### [What the task requires]
Go line by line through the records and tally those that include "HAFTALIK". Respond with the tally only.

### [Given data]
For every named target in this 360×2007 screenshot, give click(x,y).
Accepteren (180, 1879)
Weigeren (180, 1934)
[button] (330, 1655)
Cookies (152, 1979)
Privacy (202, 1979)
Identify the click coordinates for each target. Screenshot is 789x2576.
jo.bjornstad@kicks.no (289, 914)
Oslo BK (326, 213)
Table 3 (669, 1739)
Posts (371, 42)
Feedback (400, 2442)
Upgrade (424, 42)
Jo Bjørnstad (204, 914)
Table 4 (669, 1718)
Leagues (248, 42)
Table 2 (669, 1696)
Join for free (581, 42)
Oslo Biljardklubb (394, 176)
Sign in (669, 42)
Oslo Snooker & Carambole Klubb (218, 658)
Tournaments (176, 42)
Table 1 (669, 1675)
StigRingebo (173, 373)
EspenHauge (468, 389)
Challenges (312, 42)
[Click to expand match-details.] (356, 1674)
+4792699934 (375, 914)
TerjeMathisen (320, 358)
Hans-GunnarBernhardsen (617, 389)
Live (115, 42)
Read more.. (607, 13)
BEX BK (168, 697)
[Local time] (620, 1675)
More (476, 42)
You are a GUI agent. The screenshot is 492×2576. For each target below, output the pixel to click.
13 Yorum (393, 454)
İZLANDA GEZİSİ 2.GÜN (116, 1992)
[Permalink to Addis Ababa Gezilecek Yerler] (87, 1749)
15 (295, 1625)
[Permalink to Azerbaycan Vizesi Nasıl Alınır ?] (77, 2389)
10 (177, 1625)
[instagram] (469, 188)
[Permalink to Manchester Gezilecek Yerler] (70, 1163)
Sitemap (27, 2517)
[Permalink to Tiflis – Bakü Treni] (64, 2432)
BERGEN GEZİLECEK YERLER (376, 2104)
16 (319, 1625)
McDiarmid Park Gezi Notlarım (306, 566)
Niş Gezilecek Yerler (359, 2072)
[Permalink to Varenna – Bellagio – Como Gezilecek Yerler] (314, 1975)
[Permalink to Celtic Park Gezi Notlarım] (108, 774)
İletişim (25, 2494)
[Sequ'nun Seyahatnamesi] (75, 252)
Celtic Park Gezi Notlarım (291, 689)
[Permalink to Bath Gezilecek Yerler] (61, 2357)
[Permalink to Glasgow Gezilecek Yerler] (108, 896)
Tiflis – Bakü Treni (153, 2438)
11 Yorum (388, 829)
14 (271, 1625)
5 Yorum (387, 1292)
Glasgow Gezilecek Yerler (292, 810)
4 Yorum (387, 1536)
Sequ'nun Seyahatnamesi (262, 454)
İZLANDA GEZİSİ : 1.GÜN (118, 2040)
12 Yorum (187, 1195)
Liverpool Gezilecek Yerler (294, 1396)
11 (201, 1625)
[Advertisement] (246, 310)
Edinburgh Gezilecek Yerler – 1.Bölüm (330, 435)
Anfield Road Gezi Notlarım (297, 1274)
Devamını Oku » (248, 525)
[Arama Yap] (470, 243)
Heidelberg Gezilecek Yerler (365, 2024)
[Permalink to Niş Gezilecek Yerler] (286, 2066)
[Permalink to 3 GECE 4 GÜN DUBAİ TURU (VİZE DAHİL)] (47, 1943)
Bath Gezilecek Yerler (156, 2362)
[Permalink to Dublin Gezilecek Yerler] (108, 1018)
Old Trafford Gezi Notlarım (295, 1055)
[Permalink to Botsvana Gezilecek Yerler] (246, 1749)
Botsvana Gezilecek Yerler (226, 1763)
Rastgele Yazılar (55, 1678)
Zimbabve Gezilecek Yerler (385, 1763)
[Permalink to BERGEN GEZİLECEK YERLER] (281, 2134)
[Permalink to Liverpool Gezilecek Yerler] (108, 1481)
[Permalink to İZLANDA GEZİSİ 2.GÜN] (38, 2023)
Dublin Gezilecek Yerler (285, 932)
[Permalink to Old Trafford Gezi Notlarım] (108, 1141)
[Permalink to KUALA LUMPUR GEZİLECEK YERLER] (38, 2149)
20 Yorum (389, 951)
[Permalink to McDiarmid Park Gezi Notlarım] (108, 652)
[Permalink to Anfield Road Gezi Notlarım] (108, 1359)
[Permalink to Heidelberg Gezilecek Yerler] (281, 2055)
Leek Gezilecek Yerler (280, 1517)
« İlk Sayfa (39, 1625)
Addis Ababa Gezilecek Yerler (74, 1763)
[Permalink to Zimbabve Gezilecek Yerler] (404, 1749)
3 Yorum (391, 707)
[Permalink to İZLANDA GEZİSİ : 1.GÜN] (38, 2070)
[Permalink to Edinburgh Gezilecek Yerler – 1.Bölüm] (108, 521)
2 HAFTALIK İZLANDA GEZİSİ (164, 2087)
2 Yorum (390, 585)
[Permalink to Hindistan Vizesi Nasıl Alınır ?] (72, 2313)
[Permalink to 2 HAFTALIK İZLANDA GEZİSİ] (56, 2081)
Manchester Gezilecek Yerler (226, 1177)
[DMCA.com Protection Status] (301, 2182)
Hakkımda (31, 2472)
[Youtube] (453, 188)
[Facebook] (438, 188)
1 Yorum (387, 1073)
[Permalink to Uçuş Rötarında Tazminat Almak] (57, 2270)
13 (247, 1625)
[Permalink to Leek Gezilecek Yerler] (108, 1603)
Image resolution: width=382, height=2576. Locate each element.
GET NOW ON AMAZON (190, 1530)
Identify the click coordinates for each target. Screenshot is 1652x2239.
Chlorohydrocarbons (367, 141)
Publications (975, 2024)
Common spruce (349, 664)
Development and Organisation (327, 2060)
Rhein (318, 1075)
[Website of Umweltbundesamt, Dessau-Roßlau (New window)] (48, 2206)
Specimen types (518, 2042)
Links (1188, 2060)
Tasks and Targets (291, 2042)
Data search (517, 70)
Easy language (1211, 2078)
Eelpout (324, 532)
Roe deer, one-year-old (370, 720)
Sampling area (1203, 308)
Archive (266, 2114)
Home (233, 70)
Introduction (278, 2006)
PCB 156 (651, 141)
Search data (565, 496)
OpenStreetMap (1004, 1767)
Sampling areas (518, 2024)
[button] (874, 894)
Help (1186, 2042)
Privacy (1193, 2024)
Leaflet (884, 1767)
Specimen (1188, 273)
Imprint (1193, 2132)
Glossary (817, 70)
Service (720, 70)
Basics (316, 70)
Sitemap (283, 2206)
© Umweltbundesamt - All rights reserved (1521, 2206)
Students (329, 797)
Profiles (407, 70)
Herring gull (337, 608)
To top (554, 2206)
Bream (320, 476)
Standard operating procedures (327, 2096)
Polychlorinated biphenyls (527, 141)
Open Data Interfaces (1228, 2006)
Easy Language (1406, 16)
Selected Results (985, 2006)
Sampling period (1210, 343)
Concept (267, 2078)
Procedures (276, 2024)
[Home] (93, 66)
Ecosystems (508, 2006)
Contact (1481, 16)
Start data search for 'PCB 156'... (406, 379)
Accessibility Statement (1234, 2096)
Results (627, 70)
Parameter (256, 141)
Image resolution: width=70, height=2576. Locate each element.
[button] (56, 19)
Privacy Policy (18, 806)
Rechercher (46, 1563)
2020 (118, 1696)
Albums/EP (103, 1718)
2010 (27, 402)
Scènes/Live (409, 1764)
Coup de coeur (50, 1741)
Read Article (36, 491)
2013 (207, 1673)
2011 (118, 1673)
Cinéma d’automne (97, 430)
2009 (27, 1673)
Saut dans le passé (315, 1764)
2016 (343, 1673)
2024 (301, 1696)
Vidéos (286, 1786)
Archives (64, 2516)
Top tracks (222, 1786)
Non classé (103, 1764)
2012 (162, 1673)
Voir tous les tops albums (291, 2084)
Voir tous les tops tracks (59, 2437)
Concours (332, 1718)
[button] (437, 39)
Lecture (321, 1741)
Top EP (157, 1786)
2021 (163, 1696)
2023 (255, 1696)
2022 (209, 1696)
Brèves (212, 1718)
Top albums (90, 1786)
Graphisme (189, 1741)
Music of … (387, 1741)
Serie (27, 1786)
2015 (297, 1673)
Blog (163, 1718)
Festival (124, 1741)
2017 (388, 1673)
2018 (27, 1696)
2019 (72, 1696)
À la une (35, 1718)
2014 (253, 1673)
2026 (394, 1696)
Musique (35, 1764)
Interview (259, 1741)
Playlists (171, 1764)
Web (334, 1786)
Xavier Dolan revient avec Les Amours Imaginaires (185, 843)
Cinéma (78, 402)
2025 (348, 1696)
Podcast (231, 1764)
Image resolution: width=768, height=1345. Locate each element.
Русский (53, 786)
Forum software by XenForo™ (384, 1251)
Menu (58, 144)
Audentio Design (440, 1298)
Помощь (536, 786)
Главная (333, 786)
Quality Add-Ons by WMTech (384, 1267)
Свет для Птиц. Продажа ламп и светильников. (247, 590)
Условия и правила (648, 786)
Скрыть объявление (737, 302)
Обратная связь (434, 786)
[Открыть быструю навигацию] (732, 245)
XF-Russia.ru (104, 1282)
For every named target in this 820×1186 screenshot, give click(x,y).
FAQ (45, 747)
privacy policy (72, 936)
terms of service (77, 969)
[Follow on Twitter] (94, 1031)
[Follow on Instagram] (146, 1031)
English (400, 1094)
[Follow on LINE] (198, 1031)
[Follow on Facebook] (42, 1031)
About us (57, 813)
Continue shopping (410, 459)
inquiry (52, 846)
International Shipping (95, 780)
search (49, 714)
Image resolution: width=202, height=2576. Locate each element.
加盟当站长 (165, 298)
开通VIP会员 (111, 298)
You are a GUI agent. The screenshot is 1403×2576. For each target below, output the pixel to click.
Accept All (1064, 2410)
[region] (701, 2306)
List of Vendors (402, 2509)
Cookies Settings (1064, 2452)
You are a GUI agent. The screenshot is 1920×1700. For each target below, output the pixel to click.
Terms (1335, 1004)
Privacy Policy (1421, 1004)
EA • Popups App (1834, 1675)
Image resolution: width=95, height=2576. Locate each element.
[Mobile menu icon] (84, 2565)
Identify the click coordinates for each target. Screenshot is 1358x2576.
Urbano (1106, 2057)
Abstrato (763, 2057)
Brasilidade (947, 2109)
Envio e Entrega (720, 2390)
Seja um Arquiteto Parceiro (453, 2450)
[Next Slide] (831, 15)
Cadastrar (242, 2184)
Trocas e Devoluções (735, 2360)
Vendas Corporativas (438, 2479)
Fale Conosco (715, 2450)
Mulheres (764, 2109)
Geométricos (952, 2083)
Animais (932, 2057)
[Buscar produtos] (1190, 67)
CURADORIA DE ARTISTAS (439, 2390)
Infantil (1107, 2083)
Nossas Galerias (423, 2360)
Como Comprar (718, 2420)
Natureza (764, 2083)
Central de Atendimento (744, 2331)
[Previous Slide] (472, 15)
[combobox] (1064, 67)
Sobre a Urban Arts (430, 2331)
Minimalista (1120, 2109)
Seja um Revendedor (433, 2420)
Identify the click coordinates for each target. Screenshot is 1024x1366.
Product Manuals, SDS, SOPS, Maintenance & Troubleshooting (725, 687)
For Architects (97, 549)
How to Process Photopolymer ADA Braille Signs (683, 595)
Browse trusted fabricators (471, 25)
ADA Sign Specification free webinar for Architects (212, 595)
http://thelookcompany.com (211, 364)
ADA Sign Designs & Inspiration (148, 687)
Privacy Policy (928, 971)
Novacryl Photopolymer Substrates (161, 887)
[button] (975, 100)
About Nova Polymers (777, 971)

### [Exercise response]
2